Mario puede resolver el problema eliminando el trauma emocional, o, de forma más «práctica», buscándose sencillamente otro trabajo. Si Mario no está en condiciones de eliminar el trauma ni de encontrar otro trabajo, el cerebro entrará en acción sobre el único campo que tiene a su disposición, es decir, el estómago, antes de que Mario consuma todas sus energías en el intento de… «digerir» el amargo bocado.
Intervendrá con el único medio que puede resolver a toda prisa el problema: ¡un tumor! ¡El tumor en el estómago será entonces, paradójicamente, la solución biológica para salvar la vida del señor Mario B.! Pero Mario habría podido vivir el trauma emocional de su despido de modo distinto (cada uno de nosotros tiene su historia, su educación, su pasado):
* «Estoy rabioso por la injusticia que he sufrido», patología de las vías biliares; * «Esto no me lo trago», patología del esófago; * «Es una mala pasada, no puedo dejarla pasar», patología del intestino delgado; * «Me ha hecho una guarrada», patología del colon; * «Tengo miedo de no tener ya mi propio espacio», patología de los bronquios; * «Se me viene todo encima», patología renal. * «No valgo ya para nada», patología ósea.
Cada vez que un individuo, en el curso de su existencia, se ve afectado por un trauma emocional que tiene las siguientes características:
– Es vivido de manera dramática (con todos los matices propios del caso, por lo que una gran emoción tendrá consecuencias más visibles que una pequeña contrariedad: de la bronquitis al cáncer de pulmón, según la intensidad del drama vivido);
– Nos coge desprevenidos, cuando menos se espera;
– La emoción se impone a la razón;
– Es vivido en soledad, rumiando continuamente el problema (aunque todos saben lo que nos ha sucedido, nadie sabe lo que hemos sentido);
– No se encuentra una solución satisfactoria.
Entonces, y sólo entonces, entra en acción el cerebro poniendo en marcha un programa biológico especial para la supervivencia del individuo.

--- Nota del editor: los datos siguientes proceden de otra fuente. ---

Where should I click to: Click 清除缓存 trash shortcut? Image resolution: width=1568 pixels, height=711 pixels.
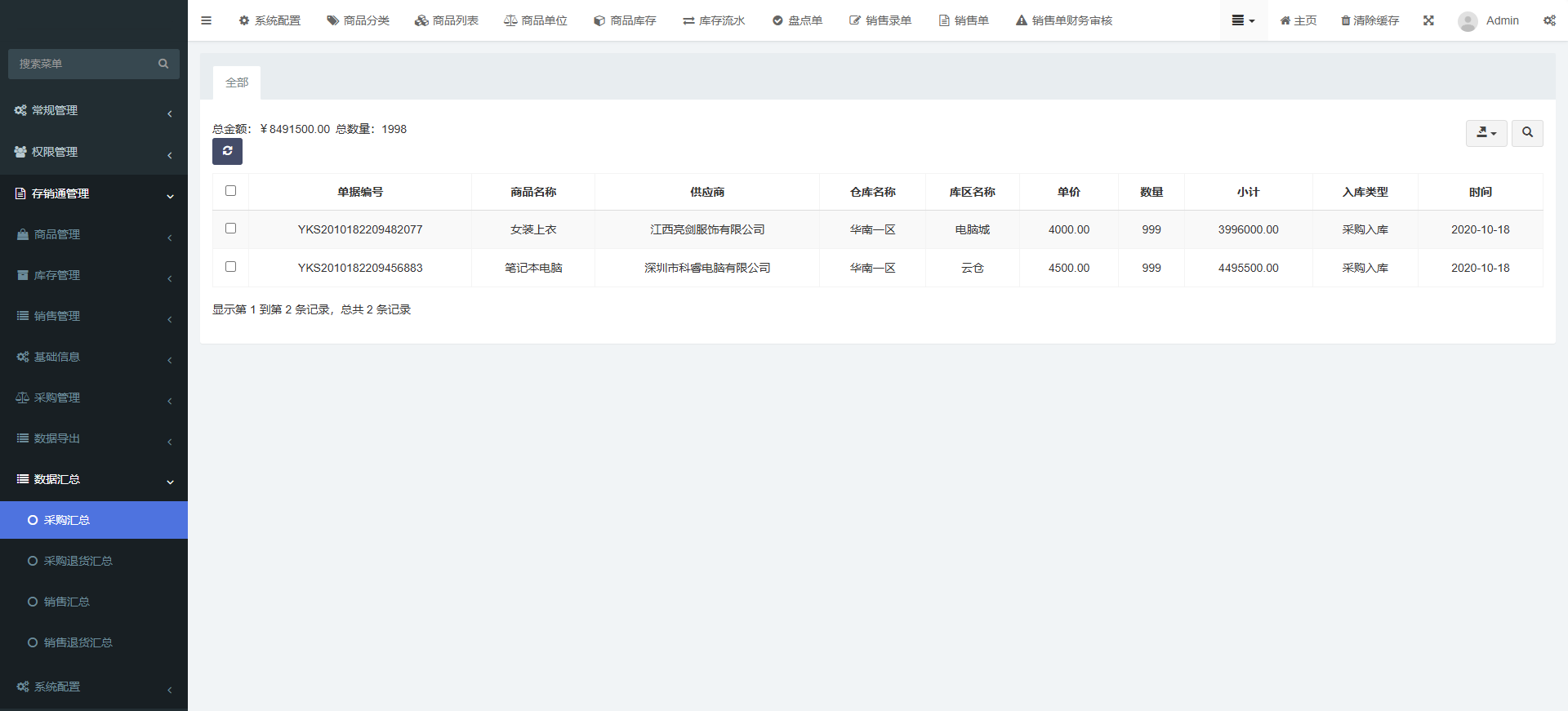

La intensidad del trauma emocional no tardará en determinar la gravedad de la enfermedad, mientras que el tipo de emoción sentida al comprobarse el trauma determinará la localización de la patología en el cuerpo.
La enfermedad es, pues, un desequilibrio simultáneo a nivel psíquico, cerebral y orgánico debido a un trauma emocional. Sin conflicto no hay enfermedad: darse cuenta de ello es el primer paso hacia la curación.